That has not been the case in countries like Sweden, where government spending on job-training programs and career counseling has prevented suicide rates from climbing, despite increased unemployment. Studies have shown these "active labor market" policies are the best remedy a government can apply to unemployment, short of simply creating more jobs.

Britain's coalition government has recently announced an initiative along these lines: a new Work Programme that will offer training and job interviews to 50,000 people. Earlier this year, the government rolled out a plan to secure eight-week internships for unemployed 18- to 21-year-olds and support them financially while they complete the programs.

Yet Prime Minister David Cameron has also come under fire for sweeping austerity cuts that have forced the closures of libraries, charities and youth centers in Britain's most vulnerable areas. While some on the left traced the riots to local shutdowns, ultimately it may be the cuts' effect on the wider economy that has the greatest impact on Britain's unemployed youth. James Carrick, chief economist with leading investment manager LGIM, warned recently that the coalition's austerity measures risked "the U.K. tipping back into recession." And that means there will be even fewer jobs for disaffected youth, even if they want them.

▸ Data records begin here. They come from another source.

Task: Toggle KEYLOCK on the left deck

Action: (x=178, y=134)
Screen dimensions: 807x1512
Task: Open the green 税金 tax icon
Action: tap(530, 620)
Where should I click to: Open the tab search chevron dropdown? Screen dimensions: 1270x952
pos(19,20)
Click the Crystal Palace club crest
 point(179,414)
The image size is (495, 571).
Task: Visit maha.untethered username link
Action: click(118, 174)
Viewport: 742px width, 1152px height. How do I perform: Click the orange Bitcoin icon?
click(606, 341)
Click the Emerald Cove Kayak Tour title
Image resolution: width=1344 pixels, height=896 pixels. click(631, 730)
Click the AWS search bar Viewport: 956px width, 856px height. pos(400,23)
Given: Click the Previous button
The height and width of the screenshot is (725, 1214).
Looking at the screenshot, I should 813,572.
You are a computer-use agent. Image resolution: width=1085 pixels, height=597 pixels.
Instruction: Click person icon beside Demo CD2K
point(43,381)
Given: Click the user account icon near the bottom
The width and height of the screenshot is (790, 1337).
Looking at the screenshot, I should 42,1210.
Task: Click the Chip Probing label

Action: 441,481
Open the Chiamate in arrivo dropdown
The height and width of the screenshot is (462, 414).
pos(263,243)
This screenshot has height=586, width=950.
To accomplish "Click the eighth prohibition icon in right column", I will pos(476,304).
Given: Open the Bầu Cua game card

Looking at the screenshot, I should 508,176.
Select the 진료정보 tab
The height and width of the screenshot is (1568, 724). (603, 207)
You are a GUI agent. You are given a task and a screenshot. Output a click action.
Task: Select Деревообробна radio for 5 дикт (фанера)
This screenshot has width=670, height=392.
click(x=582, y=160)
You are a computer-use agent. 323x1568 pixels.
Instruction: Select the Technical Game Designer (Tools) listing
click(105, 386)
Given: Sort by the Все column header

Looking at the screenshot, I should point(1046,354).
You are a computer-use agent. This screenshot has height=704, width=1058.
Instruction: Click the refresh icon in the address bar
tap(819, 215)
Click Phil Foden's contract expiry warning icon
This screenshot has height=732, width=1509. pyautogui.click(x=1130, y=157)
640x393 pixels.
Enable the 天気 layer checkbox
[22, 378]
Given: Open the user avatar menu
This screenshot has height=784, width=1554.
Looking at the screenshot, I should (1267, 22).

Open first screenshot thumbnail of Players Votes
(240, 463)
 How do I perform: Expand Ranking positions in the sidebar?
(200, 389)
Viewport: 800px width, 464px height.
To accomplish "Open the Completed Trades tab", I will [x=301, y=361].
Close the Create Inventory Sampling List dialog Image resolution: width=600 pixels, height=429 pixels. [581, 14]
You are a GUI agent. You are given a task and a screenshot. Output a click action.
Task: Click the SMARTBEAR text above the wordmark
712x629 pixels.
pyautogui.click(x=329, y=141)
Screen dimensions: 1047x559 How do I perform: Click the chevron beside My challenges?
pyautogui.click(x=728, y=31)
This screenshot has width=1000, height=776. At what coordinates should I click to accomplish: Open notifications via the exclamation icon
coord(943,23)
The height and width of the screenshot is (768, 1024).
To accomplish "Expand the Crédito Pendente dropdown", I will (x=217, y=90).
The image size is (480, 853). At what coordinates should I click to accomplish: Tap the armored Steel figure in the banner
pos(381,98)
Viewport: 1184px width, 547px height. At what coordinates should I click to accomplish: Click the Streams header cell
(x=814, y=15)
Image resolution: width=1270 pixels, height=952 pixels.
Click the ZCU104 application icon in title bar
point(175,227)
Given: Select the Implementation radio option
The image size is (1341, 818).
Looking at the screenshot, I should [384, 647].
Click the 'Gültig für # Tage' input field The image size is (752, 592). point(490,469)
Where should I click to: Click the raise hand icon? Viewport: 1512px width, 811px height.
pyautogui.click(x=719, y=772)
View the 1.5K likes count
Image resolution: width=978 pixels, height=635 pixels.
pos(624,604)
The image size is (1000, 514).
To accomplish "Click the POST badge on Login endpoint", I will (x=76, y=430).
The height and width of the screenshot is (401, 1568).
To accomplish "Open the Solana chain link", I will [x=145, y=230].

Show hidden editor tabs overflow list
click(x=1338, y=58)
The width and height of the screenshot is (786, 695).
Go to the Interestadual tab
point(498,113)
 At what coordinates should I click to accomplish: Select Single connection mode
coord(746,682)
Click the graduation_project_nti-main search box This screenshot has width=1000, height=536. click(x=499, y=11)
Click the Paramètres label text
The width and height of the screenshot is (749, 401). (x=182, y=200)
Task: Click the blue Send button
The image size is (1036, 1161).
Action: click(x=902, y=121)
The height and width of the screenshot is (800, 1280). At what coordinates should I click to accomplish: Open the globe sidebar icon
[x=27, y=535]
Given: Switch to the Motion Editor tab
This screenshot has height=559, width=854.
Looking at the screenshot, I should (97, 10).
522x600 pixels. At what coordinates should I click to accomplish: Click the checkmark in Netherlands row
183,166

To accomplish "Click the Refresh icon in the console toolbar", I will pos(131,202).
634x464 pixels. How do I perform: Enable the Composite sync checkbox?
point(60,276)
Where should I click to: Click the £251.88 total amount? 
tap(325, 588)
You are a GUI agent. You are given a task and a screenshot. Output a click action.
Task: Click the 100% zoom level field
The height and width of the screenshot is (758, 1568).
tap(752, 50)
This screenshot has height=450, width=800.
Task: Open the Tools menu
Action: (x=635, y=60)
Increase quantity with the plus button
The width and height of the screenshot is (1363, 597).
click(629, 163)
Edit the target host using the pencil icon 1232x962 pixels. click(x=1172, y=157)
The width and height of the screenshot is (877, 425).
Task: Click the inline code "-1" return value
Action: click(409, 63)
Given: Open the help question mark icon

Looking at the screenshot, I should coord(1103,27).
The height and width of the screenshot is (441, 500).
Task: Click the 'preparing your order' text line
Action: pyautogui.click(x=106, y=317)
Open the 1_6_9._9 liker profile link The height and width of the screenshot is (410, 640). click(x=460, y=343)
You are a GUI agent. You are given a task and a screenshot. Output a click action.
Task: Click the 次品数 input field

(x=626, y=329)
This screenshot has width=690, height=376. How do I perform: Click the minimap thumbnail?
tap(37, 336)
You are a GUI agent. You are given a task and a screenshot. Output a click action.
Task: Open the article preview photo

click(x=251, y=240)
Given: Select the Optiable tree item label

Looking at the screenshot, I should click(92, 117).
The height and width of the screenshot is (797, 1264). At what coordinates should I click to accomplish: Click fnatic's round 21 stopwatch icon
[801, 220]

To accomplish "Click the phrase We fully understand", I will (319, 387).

Without a turnaround in the economy, it's hard to envision a quick path out of unemployment for the young men living in Block 55. Smith, however, says he now has a good reason to try. After a stint in jail for robbery, he's looking for a real job to support his fiancée and his 2-week-old daughter. "I love her to bits," he says, proudly displaying a picture of his baby on his BlackBerry. So far, employers have been reluctant to hire Smith because of his criminal record. He's hopeful, however, that he'll land a job soon. "I've got an interview on Tuesday," he says proudly, before leaping over a railing and disappearing into the night.